Friday, July 25, 2025

MMTers Love When Governments Burn Money

 “MMT, History, and Burning Money”

This article offers a critical examination of Modern Monetary Theory’s (MMT) historical claims, particularly the assertion that governments burning paper money demonstrates the essence of money and its relationship to taxation. While the author acknowledges that governments have historically burned or destroyed money—particularly depreciated paper notes—the article challenges the chartalist assumptions underlying MMT and argues that its interpretation of history is flawed.

The article’s strength lies in its thorough historical analysis, tracing examples of money burning from Colonial America to post-Civil War currency redemption and medieval tally sticks. It points out that while MMTers, like Randall Wray, correctly note these events, their interpretation of the significance of money burning is overly simplistic and theoretically misplaced. Rather than proving MMT’s claim that money derives its value solely from state power and taxation, the historical record suggests that market-chosen monies existed before state-issued paper, and the state’s monetary interventions were reactive rather than foundational.

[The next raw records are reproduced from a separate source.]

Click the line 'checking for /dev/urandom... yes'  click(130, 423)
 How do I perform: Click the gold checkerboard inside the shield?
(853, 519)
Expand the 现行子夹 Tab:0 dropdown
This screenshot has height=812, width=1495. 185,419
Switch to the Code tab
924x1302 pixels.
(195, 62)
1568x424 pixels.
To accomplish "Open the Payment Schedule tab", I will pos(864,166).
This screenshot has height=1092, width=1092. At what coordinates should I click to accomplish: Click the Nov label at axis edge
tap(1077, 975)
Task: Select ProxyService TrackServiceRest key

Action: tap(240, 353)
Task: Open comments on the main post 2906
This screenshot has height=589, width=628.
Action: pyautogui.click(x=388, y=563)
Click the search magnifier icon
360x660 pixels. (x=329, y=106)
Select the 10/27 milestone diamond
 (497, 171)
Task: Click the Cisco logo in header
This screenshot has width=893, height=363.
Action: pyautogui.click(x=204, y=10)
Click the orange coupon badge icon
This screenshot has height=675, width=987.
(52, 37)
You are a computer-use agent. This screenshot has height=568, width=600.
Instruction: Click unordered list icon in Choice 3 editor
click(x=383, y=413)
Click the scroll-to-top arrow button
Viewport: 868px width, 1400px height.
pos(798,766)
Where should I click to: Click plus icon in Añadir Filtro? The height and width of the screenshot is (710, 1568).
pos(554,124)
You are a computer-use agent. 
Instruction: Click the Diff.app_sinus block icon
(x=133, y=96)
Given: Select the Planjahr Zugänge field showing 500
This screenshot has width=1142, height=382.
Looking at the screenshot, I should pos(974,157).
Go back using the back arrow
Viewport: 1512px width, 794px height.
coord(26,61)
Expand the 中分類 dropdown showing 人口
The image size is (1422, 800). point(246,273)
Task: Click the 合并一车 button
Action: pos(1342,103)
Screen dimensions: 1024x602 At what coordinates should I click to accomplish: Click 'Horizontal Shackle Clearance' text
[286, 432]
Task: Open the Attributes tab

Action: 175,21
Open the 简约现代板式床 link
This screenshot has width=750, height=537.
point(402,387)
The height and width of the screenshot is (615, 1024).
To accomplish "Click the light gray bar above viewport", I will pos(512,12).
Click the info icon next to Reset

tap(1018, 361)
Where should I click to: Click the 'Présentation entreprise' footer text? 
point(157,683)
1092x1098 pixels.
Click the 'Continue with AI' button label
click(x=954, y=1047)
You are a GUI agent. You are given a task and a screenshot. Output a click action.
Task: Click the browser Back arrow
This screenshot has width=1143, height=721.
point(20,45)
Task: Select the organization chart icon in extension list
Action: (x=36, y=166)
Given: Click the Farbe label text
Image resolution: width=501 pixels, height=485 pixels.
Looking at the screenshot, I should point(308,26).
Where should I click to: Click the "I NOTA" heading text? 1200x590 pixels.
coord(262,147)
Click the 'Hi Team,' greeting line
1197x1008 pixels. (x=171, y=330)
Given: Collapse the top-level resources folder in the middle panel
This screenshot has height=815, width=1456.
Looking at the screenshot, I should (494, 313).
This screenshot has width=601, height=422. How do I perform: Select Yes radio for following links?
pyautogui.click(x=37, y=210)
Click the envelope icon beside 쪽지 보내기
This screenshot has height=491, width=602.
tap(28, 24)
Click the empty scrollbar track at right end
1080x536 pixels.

The critique focuses on how MMT inverts the historical sequence—claiming that the state creates money ex nihilo—while evidence shows that state-issued paper money gained conditional acceptance only when linked to real money (specie) and promises of redemption. Furthermore, the destruction of paper money by governments is interpreted not as proof of money’s nature but as a response to inflation, devaluation, and the liabilities associated with depreciated paper.

The article concludes that while MMT highlights some important truths (e.g., taxes can support a currency’s acceptance, governments can spend before taxing), its chartalist foundation is historically inaccurate and theoretically misleading.

  • Historical Reality vs. MMT Claims

    • Governments did historically burn paper money (e.g., Colonial America, post-Revolution, post-Civil War).

    • The destruction of money was often due to its depreciation or redundancy, not because taxation “gives money its value.”

    • MMT’s argument oversimplifies these historical cases.

  • Chartalist Assumptions

    • MMT assumes that the state, not the market, creates money and gives it value via taxation.

    • Historical examples show that money existed and had value prior to state-issued fiat paper.

    • Chartalism’s strict conditions—state-created fiat required for taxes—rarely, if ever, occurred in history.

  • Inverted Historical Sequence

    • Market-chosen monies (e.g., gold, silver) preceded government-issued paper.

    • Governments inflated paper currency and enforced legal tender laws only after the fact.

    • Public trust and redemption promises, not taxes, primarily sustained paper money’s value.

  • Why Governments Burned Money

    • Burning was a way to withdraw near-worthless, depreciated notes from circulation.

    • It avoided the need to redeem paper in specie (which the government often lacked).

    • It was a response to the hidden tax of inflation, which had already expropriated purchasing power.

  • Critique of MMT

    • MMT selectively cites history and toggles between definitions of chartalism when convenient.

    • The argument that burning money demonstrates its “worthlessness” outside state control is a misinterpretation.

    • The theory ignores the dependence of state-issued currency on pre-existing market money and trust.